The cauliflower is presented in thick slabs, like a coral specimen from the mysterious deep, pressed under glass with it's spindly-limbs artfully arranged just so. After roasting, even the fibrous stalk looses its tenacity as everything goes soft and sweet. Hot from the oven, the cauliflower gets bathed in butter thick with spice and succulent nuggets of onion. It's taste is so reassuringly that of home to me that I get woozy with nostalgia just thinking about it.

And see in the photographs where the sauce collects and pools? I'll let you know now that you'll want to drag your cauliflower through those collected juices so that every crenulated tip is filled with the piquant liquor.

One swipe, and you'll thank me. Scratch that, no thanks necessary. Just be sure to save me a piece.

Roasted Cauliflower with Cumin and Coriander Butter
The spice blend is called garam masala, from the Hindi words "warm" and "spice"; with masala suggesting a combination of spices rather than a singular.
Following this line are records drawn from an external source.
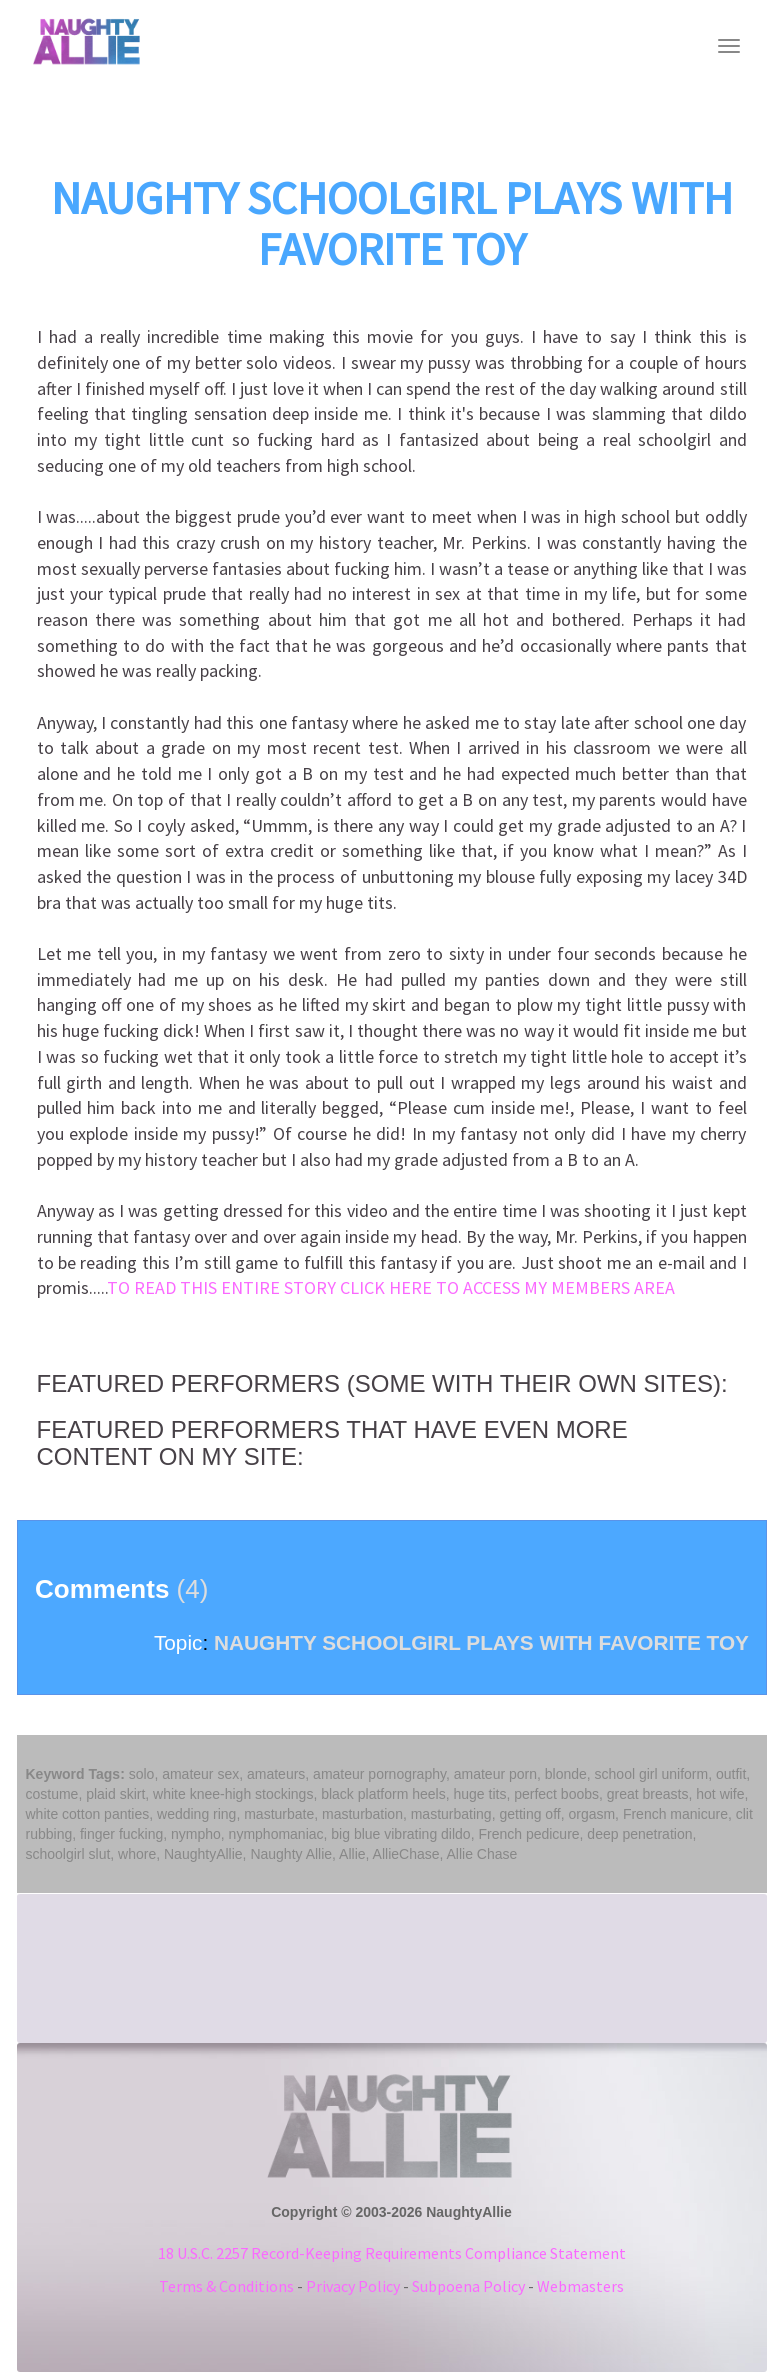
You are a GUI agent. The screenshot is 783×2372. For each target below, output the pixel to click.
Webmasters (580, 2286)
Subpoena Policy (468, 2286)
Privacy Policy (353, 2286)
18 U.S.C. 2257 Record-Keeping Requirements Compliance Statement (392, 2253)
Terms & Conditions (226, 2286)
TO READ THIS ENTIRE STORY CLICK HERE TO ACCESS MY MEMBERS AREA (391, 1287)
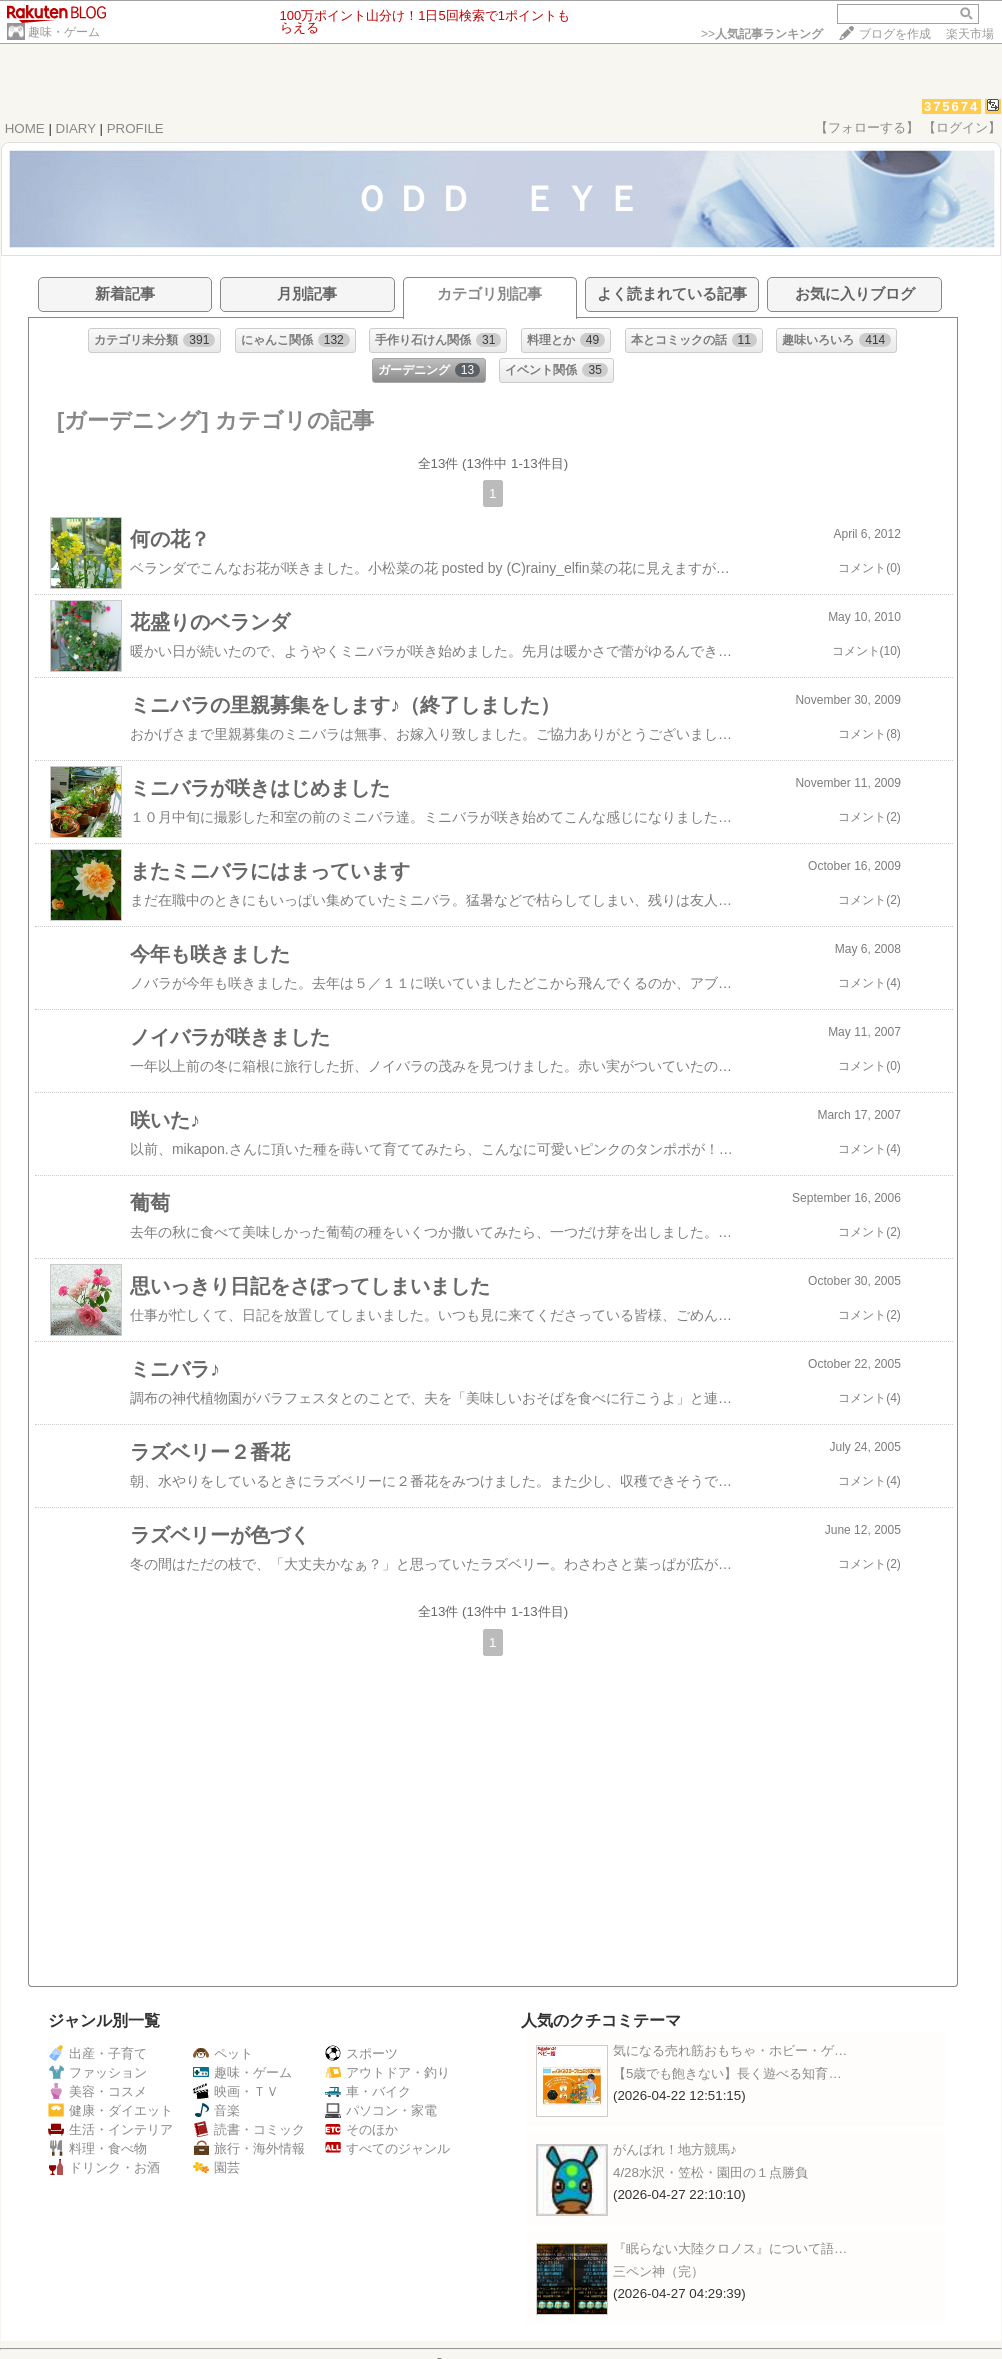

It is without a standard recipe, with each household seemingly with its own version, but the basic components of coriander, cumin, cinnamon and cardamom, along with chilies are fairly universal.

1 medium cauliflower, leaves removed and cut into 3/4-inch vertical slices
neutral oil for drizzling
salt and freshly-ground black pepper
1-2 dried red chilies, stemmed and broken in two
4 black peppercorns
1 teaspoon coriander seeds
1/2 teaspoon cumin seeds
2 cloves
1-inch piece of cinnamon stick
1/4 teaspoon cardamom seeds
2 tablespoons clarified butter (ghee)
1/2 cup finely diced onion
1/8 teaspoon ground turmeric

Preheat an oven to 450°F (230°C), with rack on the lower third.

Drizzle a rimmed baking sheet, lightly with oil. Lay out the cauliflower on the tray and season both sides well with salt and pepper. Roast, turning once, until tender and golden, around 25-30 minutes.

Meanwhile, in a small skillet over medium high heat, dry roast the coriander seeds, cumin seeds, cloves, cinnamon, peppercorns, cardamom and chili until fragrant, tossing or stirring often. They might darken, but you do not want to see smoke or for the spices to catch. Watch them closely. Remove the spices to a spice grinder and allow to cool. Once warm but not hot, process the spices to a fine grind.

In the same skillet, warm the butter over medium heat. Add the onions and cook, stirring often, until translucent and sweet but without colour. Add some of the spice mix (see note below) and turmeric stirring them thoroughly into the butter. Continue to cook the onions and spices for another minute.

When the cauliflower is finished roasting, spoon the butter and onion mixture over. Serve immediately.

Serves 4.

• If you prefer, the cauliflower can be cut into florets and then tossed through the butter. Adjust the cooking time accordingly.
• Use as much or as little of the spice blend as suits your taste, a teaspoon or so would be a good starting point. The onion mixture should be well-spiced and pungent, to season the mild vegetable. Any leftover spices can be stored in a sealed container for a week or so.
• If you have a favourite garam masala recipe of your own, feel free to use it here.